[Exercise details] Copy exactly the lines starting at the one that contains "Image resolution: width=1154" and running through the end of the material below. Exclude any pictures.

[Material provided]

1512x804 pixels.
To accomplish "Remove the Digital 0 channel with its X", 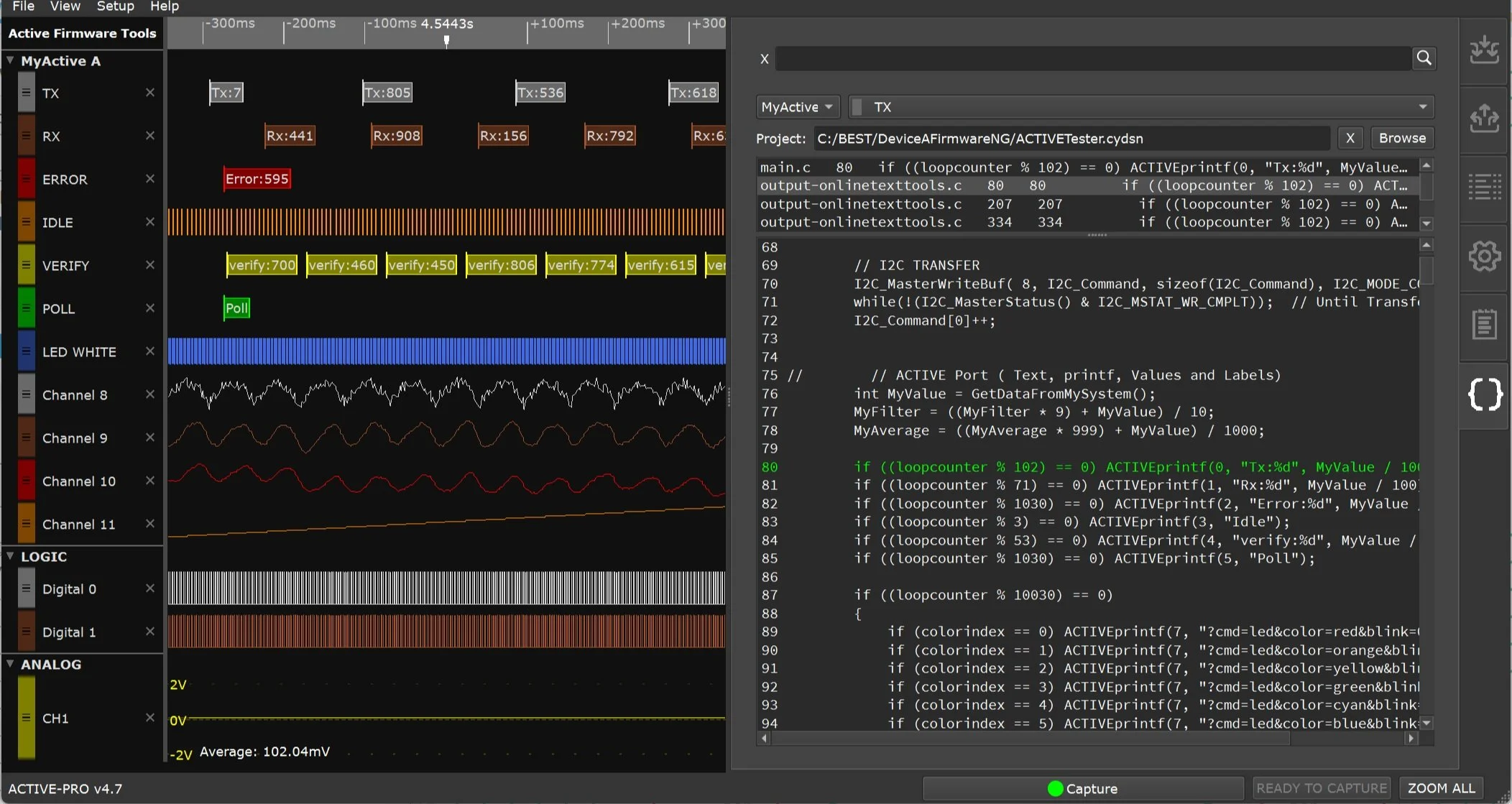I will coord(150,588).
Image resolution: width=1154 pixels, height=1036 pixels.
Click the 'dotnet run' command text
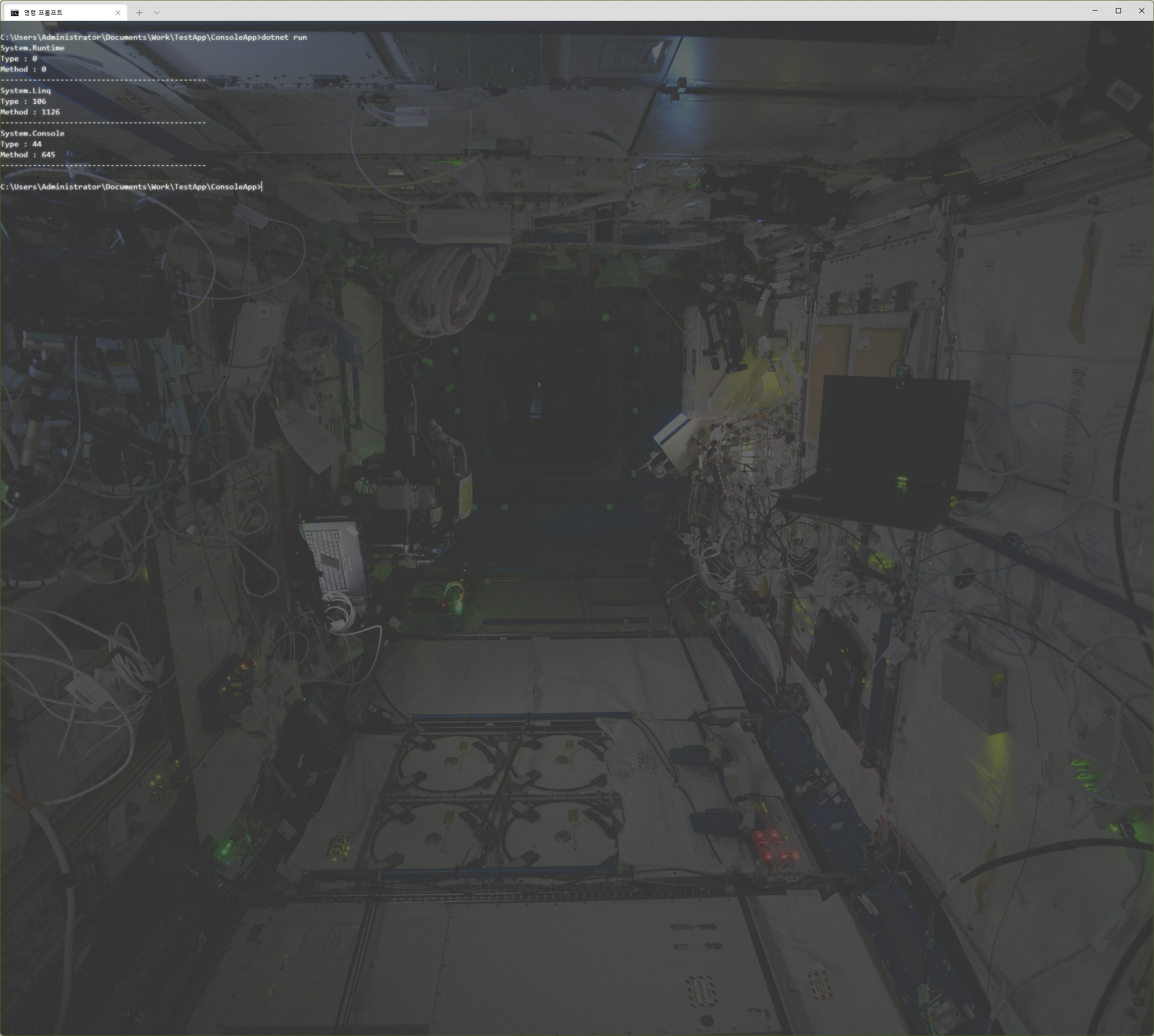[284, 37]
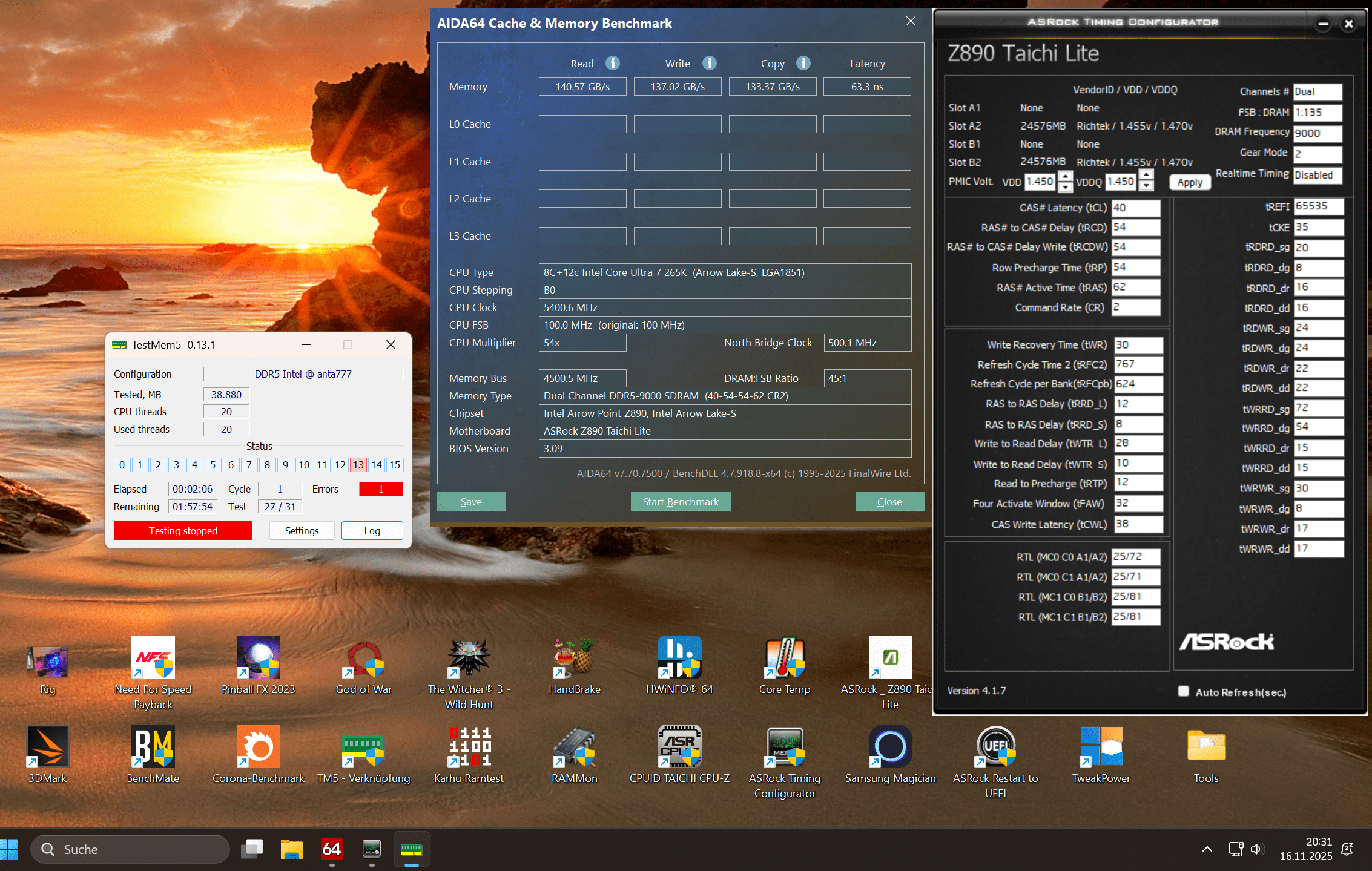Click the red Testing stopped indicator
Image resolution: width=1372 pixels, height=871 pixels.
pyautogui.click(x=183, y=531)
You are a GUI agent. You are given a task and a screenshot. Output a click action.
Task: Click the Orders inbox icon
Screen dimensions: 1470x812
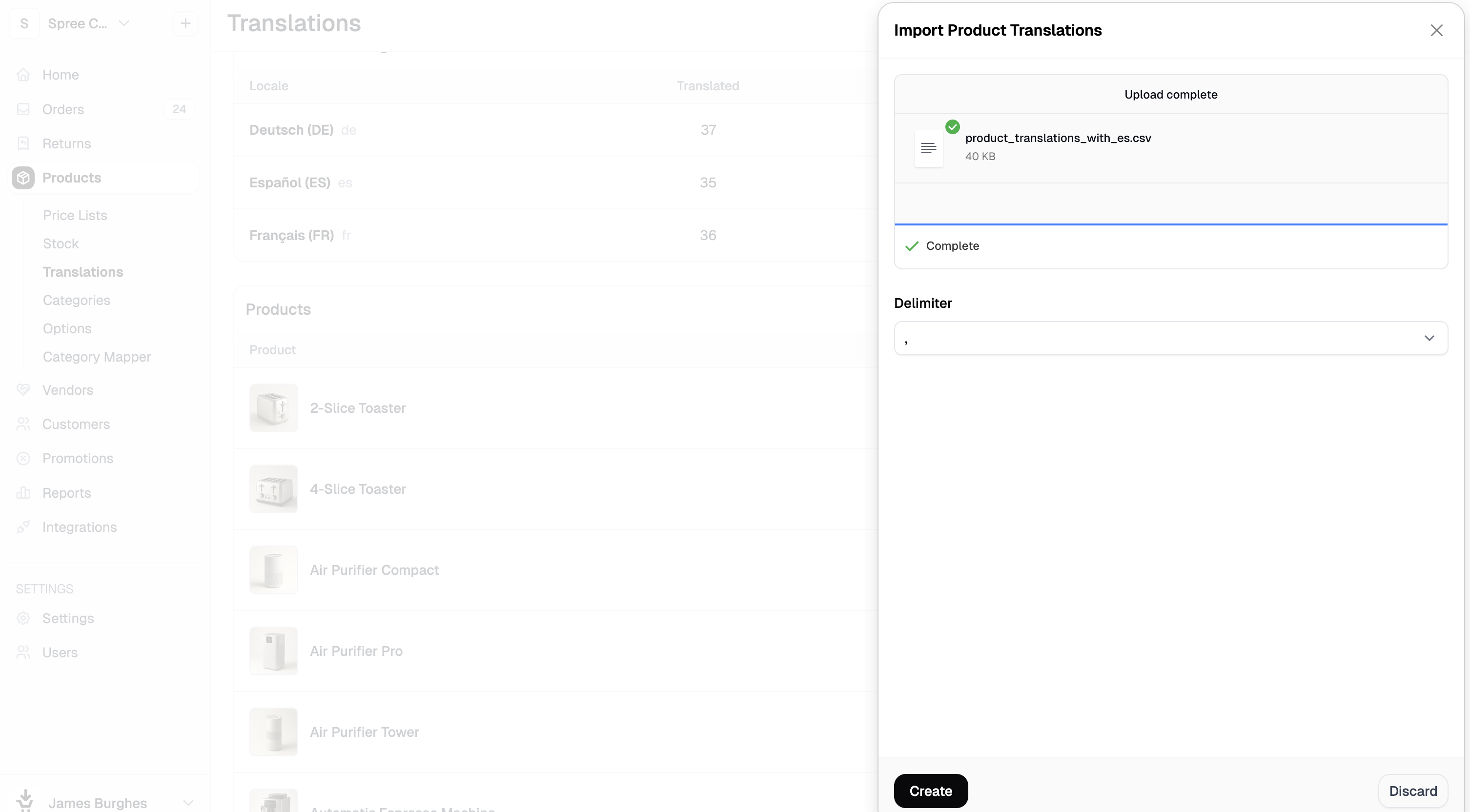[23, 109]
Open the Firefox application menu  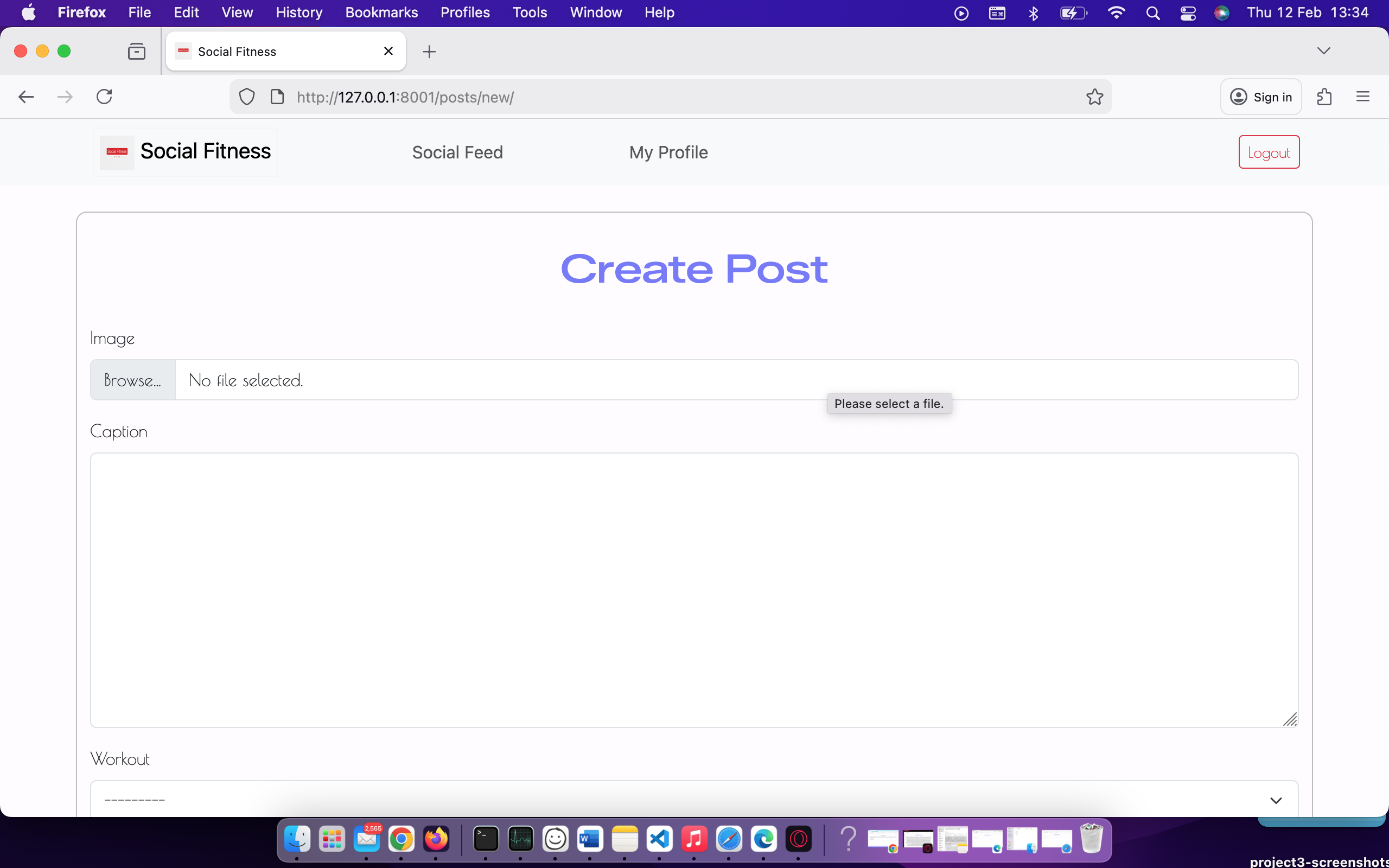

[Result of the task]
Image resolution: width=1154 pixels, height=1036 pixels.
Click the 'dotnet run' command text
[284, 37]
Click the red Testing stopped indicator
Image resolution: width=1372 pixels, height=871 pixels.
pyautogui.click(x=183, y=531)
You are a GUI agent. You are given a task and a screenshot. Output a click action.
Task: Click the Orders inbox icon
Screen dimensions: 1470x812
[23, 109]
Open the Firefox application menu  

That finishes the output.